Philae en Rosetta

Op een heldere vriesnacht dwalen mijn ogen over de Melkweg. Daar ergens moet het dappere tweetal zijn. Zo’n vijfhonderd miljoen kilometer verderop zoeven Philae en Rosetta door de ruimte. Samen begonnen ze aan een groot avontuur. Philae had haar oog laten vallen op knappe komeet 67P; Rosetta liet haar niet in de steek. Ruim tien jaar duurde hun reis. Toen ze vlakbij waren, bleven de dames hem samen een week of wat van een afstandje bewonderen. Dat stoere stenen hoofd, die glorieuze staart. Uiteindelijk hield Philae het niet meer.

Op 12 november waagde ze de sprong. Ze hebben nog naar elkaar gezwaaid, Philae en Rosetta, en een foto van elkaar genomen. Toen liet Philae zich heel langzaam zakken. Ze stuiterde wat heen en weer en klauwde zich ten slotte met haar grijphandjes vast aan 67P. Eventjes maar heeft ze van haar mysterieuze geliefde genoten: een paar hapjes, een paar intense blikken. Toen viel ze in een diepe slaap. Over een half jaartje zal de zon haar wakker kussen. Dan gaat Philae verder met de ontdekking van 67P: hoe voelt zijn huid, hoe smaakt zijn stof, hoe waait de kometenstorm langs haar hightech lijf. Als ze helemaal verzadigd is, zal ze loslaten en dromend van haar komeet eeuwig door oneindigheid dolen.

In die kille lege ruimte zou het dromen mij persoonlijk snel vergaan. En hoewel ik me graag eens afzonder van de rest, is eeuwig zonder anderen wel weer heel alleen.

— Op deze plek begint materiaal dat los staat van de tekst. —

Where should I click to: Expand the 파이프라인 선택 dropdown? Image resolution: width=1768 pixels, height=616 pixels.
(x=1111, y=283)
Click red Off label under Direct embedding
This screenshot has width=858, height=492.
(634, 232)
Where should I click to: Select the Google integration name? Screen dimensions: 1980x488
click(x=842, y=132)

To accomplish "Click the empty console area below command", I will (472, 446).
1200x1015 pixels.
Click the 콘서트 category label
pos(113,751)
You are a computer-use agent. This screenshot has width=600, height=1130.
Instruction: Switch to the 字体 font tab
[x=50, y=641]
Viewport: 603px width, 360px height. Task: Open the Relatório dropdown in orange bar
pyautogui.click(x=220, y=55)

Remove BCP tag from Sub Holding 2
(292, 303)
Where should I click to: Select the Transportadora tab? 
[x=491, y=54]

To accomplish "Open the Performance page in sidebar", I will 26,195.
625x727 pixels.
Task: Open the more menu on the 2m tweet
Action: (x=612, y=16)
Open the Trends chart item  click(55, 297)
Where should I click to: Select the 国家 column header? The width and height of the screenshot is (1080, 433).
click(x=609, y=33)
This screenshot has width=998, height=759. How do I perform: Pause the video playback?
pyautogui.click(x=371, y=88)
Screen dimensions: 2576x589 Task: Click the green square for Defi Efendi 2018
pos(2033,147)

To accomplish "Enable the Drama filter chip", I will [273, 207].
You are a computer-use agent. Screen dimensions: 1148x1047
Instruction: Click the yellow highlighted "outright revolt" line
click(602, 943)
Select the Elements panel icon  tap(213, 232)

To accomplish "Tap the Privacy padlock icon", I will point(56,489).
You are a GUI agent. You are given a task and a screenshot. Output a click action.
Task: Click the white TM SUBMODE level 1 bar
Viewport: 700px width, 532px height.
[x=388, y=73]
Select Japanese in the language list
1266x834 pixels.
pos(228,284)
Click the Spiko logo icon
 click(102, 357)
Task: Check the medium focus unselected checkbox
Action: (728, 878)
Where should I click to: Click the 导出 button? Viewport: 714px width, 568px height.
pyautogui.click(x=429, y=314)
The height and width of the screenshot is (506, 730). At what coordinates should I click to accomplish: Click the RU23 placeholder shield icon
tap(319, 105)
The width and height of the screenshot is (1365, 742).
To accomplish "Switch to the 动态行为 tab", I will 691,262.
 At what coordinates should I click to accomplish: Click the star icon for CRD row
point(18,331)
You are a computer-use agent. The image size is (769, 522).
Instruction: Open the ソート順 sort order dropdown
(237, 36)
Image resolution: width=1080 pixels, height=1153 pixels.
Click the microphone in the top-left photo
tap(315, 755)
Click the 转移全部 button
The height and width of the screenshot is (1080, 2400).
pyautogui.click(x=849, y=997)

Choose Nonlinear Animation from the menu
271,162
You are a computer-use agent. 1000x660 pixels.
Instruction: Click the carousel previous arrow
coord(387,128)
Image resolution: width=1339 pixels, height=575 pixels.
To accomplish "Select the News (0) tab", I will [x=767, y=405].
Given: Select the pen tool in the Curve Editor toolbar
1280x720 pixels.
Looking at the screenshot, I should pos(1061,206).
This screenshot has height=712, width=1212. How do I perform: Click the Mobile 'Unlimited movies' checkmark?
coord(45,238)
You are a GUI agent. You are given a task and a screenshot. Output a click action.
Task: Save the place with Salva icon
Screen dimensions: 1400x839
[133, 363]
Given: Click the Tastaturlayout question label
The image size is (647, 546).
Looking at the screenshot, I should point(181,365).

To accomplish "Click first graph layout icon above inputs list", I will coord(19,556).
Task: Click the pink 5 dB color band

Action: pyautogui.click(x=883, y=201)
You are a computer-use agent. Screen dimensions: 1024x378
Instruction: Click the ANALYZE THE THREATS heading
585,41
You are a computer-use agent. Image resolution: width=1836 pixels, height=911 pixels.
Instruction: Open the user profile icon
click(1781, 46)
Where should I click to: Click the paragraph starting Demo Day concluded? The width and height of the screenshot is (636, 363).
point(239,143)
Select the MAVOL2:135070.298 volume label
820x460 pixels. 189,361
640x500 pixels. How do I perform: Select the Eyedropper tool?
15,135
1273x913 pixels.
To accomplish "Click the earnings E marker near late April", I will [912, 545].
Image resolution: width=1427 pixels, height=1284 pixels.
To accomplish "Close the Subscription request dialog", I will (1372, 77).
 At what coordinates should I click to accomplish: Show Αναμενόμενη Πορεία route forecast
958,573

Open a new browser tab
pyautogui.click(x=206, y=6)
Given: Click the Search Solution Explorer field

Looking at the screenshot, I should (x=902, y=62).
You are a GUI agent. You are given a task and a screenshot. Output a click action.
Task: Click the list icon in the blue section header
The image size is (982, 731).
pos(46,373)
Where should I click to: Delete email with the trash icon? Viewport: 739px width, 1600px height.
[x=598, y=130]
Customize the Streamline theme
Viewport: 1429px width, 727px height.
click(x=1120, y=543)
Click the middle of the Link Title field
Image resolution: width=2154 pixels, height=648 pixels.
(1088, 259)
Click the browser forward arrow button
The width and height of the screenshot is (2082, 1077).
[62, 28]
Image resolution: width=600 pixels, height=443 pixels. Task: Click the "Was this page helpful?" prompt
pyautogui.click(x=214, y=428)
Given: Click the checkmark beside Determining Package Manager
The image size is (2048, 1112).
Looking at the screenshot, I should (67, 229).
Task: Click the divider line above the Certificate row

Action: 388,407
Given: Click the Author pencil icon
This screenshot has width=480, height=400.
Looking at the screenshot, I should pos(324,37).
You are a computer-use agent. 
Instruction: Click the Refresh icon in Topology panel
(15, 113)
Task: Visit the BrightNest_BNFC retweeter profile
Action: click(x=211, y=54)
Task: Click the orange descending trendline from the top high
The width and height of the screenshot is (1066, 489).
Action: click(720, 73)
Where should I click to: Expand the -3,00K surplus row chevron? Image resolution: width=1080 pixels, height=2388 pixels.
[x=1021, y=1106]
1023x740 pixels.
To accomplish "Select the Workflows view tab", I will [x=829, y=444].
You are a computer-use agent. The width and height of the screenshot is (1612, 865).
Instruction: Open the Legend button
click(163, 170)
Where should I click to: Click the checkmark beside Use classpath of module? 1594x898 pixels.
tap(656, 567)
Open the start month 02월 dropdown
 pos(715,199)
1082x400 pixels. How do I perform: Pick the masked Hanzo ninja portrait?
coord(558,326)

Toch zijn er - naar het schijnt - heel wat mensen die graag een enkeltje naar het buitenaardse willen boeken. Een stuk of duizend staan te popelen om als eerste de maan te mogen bewonen, of Mars, of liever nog een zonnestelsel verderop. Iets moet daar zijn wat onweerstaanbaar verleidt. Volmaakte stilte, ongekende vergezichten, een brandschone lei?

Ik wacht liever op gedichten over de liefde en trouw van Philae en Rosetta, en het dagboek van die eerste Marsbewoner. Gretig zal ik kennisnemen van nieuwe wetenswaardigheden over de maan, Mars, het heelal. Dat alles lekker thuis bij de kachel, met mijn poes op schoot en een kleine tien miljard mensen om me heen. Zorgvuldig zal ik me afsluiten voor sirenen die de verrukkelijke stilte van de ruimte bezingen. Ik zal waken voor oogcontact met knappe kometen. Want ik weet het zeker: ik ben een onverbeterlijke aardmus.